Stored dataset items
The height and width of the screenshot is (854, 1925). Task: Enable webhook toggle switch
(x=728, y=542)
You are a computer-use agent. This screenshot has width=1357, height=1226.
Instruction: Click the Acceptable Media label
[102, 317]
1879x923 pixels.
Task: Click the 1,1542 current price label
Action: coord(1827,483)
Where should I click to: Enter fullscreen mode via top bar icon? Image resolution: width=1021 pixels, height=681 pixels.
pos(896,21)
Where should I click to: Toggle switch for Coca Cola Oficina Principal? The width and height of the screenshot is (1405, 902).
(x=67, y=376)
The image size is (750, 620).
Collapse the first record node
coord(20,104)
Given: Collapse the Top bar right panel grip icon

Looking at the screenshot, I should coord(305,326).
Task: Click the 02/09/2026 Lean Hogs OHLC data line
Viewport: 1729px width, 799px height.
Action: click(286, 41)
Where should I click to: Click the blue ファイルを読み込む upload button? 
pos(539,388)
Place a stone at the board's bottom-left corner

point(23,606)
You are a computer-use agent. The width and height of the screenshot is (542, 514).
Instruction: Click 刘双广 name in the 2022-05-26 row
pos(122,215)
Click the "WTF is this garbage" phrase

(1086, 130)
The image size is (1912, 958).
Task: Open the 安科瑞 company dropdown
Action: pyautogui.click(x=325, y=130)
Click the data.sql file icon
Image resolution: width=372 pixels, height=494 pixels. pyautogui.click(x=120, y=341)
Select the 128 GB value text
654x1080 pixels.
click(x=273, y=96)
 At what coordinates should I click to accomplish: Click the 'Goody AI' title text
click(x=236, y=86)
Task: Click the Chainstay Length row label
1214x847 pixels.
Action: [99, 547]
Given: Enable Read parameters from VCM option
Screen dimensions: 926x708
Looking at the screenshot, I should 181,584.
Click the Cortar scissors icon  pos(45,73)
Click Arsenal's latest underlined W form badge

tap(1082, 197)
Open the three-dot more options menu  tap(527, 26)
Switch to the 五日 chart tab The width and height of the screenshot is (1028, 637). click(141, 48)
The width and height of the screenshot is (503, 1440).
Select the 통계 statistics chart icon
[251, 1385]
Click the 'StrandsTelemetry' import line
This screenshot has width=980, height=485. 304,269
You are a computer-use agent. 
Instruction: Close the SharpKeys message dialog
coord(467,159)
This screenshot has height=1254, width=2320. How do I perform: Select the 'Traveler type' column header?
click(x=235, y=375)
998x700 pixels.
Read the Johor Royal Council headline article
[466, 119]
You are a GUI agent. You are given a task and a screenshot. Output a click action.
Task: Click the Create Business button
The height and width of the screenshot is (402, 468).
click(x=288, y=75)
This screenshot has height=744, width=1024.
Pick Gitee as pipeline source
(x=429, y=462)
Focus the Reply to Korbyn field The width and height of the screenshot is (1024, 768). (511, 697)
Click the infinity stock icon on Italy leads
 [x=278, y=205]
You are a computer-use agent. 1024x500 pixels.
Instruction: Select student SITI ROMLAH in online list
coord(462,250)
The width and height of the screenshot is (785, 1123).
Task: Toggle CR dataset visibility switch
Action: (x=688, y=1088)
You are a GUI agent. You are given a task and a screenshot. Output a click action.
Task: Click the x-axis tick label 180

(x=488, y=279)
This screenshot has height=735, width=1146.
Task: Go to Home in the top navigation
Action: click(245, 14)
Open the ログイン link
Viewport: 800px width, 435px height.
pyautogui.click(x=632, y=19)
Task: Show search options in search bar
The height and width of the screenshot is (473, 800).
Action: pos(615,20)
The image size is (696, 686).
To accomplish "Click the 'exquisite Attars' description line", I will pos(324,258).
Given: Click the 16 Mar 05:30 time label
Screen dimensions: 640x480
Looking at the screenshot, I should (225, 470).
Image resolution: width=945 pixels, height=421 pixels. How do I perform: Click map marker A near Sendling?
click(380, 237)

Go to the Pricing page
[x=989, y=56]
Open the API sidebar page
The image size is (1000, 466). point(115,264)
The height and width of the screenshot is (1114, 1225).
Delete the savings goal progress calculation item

# EXERCISE REQUIREMENTS
Look through the entries and return each line that has the word "options" in it.

# TASK OUTPUT
Open the three-dot more options menu  tap(527, 26)
Task: Show search options in search bar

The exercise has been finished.